Will it catch on? Maybe – data warehouses did – but you can fast forward and see what’s going to happen when Fabric is popular. Users will say, “I have this extra data that I need to join to my reports right now, and I don’t have the time to wait for the Microsoft Fabric admins to bring it in, so I’m just going to put it in this one place for now…”
And we’re right back where we started. Okay. If your company couldn’t fix the data warehouse’s problem, and they added data lakes, and they couldn’t fix those problems, so now they’re implementing Microsoft Fabric… I’m just gonna say maybe the problem isn’t the product you’re using.
Does that mean Fabric is a bad product? Not at all – it might be great – but it’s definitely not something I’m going to pursue.
9:40AM: Kevin Scott, CTO & EVP of AI at Microsoft, took the stage to talk about the era of the AI copilot for the next half-hour. That’s a great topic, but it’s not really my jam, so I’m going to stop the live blog here. Right now, Build’s session catalog doesn’t have any Fabric sessions, but I wouldn’t be surprised if sessions got added over the next hour or two. I’m not going to dig more deeply into there either.
Update: Optimistic Afternoon Thoughts
When I walked away from the computer and emptied the dishwasher (true story), I realized I wasn’t being completely fair to Fabric. There are companies who:
- Successfully implemented a secure, well-documented, rigid data warehouse, and
- Who also implemented Azure Data Lakes later, and
- Now want to control those lakes the same way they control their data warehouse
And for companies like that, Fabric makes a lot of sense. I don’t have a sense for how big or small that market is today, but I’m sure it’s out there – it’s the kind of thing Microsoft BI consultants would facilitate.
I think this also plays to Microsoft’s strengths: they control the cloud, the most common relational databases, the reporting tools, and the development tools. You could make an argument that Fabric stitches those pieces together in a way that Amazon and Google won’t be able to do for years, if ever. (Sure, AWS has Redshift, but that’s just a persistence layer – Microsoft is trying to argue that Fabric is a cohesive unit that brings it all together.)
Paul Turley’s a BI pro who specializes in the kind of market that Fabric services, and he has a quick summary here, plus a list of learning resources.

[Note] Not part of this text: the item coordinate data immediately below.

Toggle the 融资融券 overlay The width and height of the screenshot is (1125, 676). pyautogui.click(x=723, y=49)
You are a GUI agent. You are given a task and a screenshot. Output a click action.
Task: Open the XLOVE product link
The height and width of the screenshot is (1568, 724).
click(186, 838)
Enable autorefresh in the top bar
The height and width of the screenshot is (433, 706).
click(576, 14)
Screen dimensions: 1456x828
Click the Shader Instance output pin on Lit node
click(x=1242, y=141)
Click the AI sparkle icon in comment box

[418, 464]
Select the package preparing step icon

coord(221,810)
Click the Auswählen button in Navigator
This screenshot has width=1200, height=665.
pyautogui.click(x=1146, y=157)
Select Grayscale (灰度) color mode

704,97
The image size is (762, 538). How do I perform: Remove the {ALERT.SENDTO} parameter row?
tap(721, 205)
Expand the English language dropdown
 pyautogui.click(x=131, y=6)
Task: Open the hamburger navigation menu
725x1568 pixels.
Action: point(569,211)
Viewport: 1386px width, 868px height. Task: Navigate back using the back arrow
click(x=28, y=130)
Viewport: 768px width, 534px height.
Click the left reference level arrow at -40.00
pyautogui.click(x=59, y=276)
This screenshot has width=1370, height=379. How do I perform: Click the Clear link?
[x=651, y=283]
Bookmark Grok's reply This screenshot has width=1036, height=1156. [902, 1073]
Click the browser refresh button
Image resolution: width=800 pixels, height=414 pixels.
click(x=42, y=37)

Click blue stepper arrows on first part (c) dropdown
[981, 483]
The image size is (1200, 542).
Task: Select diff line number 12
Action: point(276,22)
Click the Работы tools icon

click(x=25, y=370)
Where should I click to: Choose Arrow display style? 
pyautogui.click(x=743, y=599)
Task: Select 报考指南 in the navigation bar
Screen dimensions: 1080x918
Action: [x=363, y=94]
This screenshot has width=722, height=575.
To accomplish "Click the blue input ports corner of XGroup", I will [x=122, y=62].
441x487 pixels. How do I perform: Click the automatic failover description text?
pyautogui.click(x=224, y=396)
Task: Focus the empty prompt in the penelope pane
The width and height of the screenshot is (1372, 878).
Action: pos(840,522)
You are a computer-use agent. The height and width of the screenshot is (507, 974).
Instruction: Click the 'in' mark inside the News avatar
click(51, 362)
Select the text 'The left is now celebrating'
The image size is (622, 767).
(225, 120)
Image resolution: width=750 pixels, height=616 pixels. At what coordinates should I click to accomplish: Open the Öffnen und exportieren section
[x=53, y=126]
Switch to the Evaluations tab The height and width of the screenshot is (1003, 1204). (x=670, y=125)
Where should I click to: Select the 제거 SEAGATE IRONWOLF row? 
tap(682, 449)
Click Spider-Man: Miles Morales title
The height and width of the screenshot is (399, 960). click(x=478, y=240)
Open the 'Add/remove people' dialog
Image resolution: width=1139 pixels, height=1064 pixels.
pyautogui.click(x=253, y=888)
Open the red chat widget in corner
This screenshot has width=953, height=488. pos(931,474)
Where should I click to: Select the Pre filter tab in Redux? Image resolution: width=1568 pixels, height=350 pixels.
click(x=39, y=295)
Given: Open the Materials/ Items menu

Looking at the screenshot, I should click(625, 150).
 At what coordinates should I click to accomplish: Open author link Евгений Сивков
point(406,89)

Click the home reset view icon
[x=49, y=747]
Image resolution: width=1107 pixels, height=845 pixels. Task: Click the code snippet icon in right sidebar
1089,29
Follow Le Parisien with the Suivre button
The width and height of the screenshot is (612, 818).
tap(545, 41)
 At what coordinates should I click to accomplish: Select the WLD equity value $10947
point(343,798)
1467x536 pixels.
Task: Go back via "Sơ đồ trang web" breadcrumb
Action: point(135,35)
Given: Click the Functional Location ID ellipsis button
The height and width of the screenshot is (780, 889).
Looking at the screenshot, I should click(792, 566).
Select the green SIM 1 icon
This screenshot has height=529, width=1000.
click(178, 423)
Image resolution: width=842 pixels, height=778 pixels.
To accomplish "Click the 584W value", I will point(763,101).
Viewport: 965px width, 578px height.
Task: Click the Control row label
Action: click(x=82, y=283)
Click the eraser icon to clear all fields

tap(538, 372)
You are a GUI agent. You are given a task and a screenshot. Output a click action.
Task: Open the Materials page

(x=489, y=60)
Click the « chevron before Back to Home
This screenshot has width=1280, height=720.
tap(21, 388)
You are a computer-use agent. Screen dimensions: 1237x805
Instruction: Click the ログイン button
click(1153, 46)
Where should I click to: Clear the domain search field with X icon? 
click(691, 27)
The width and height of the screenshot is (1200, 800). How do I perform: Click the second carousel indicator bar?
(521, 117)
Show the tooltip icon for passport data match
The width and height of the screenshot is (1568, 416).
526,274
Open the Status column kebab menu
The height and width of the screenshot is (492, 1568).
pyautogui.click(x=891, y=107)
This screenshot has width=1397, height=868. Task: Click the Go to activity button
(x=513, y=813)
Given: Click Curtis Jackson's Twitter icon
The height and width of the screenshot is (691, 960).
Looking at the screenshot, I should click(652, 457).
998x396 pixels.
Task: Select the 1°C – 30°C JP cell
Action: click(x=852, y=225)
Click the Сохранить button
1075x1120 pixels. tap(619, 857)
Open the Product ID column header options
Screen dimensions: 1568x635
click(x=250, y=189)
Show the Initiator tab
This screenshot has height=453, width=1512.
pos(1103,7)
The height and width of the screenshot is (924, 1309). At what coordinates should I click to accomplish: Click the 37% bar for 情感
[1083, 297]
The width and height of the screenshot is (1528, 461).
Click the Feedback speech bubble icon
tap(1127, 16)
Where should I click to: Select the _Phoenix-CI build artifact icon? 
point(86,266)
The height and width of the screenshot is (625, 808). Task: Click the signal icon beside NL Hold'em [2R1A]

Note the number of different tools involved in his posts and the links – Fabric isn’t just “one thing”, it’s a brand name for a whole bunch of moving parts that have been flying under different brand names over the last few years. Fabric feels like the latest brand name and vision – and that’s where I get nervous, seeing how Microsoft keeps reassembling these parts into different things.